Como sonido de fondo gracioso
estuvo bien mientras hojeaba el Muy Interesante que me había comprado en la
tienda del hospital al llegar. Curiosamente, en la revista aparecía un
reportaje sobre los trastornos del sueño y la misma prueba que me iban a hacer
a mí. En una foto se veía a un niño con su pijama sentado en una camita, con
los cables puestos pero aún no conectados al sistema que recoge los datos.
Ya bastante tarde una joven
enfermera, que iba a ser la encargada de vigilar nuestro sueño a través de unos
monitores, me colocó 2 aparatos sujetos al pecho con un velcro grande, y una
pinza en el dedo de una mano de la que salía otro cable.
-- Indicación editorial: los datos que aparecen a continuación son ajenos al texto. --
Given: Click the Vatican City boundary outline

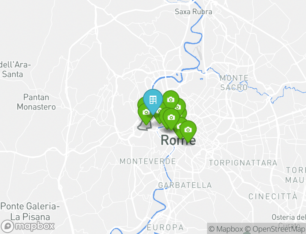Looking at the screenshot, I should point(144,126).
También unos tubitos
metidos en la nariz. Ya acostada, me dio unas instrucciones a través
del interfono de la habitación, como que abriera y cerrara los ojos, los
moviera hacia varios lados, tragara saliva, contuviera la respiración, moviera los pies como quien pisa un acelerador, y sacara
y metiera el estómago sin respirar. Si necesitaba cualquier cosa durante la noche no tenía más
que llamar con el interruptor. Una cámara de infrarrojos, que colgaba del techo por encima del televisor, registraría mis movimientos durante todo el sueño.
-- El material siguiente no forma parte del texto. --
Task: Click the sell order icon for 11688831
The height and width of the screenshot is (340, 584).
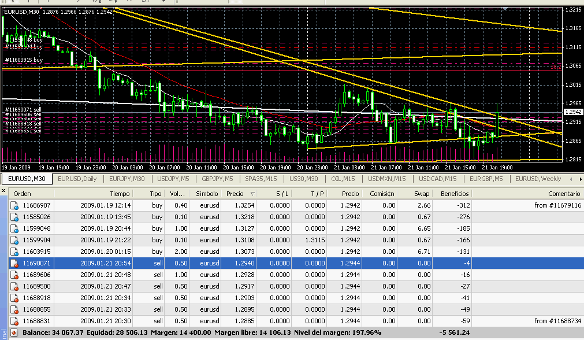Action: pyautogui.click(x=14, y=321)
Se hacía raro ver en la oscuridad
la luz azul que salía de uno de los aparatos del pecho y la roja del dedo con
la pinza. Me recordaron a Iron Man y a E.T. respectivamente. Tardé en dormirme,
con lo cansada que estaba, más o menos como en casa, y mi sueño fue igual de
irregular. Tan sólo la enfermera tuvo que entrar una vez, no sé qué hora sería, para
colocarme bien el velcro del pecho, que se había desplazado un poco, y ya no
pude dormirme del todo, floté en una somnolencia en la que desconozco cuánto
tiempo estuve.
A eso de las 6,45 entró de nuevo
para finalizar la prueba, y entonces ya no me llamaba Pilar sino reina: me había
cogido cariño. “Reina, levanta un poco la cabeza que te voy a quitar los
cables”, “reina, ya puedes incorporarte”, “reina, te dejo un test para que lo
rellenes y después te puedes marchar”. Me frotaba con un líquido de olor
profundo y desagradable en los sitios donde habían estado los electrodos. A gran velocidad iba recogiendo cables y aparatos para volverlos a dejar en su estuche sobre una de las mesillas.
Todavía tengo bajo el pelo restos
de gasas de rejilla, como las que se usan para afianzar los vendajes. Estoy
deseando ducharme para quitarme todo eso. Más tonta he sido de no pedir un justificante para no ir hoy
al trabajo, porque estoy que no me tengo. Pero siempre he sido así, no tengo
remedio. Dependiendo de los resultados, volveré al especialista de Sanitas para
ver cuál es el siguiente paso, aunque me temo que si es un tabique nasal desviado
terminaré yendo a quirófano, lo que me aterroriza, porque
lo único que me he operado fue un mioma que me quitaron el año pasado, y en realidad fue como una consulta ginecológica con un poco más de sangre. En fin, que si hay que acudir a un hospital que sea para cosas como esta, sin enfermedad ni operaciones. Una experiencia más.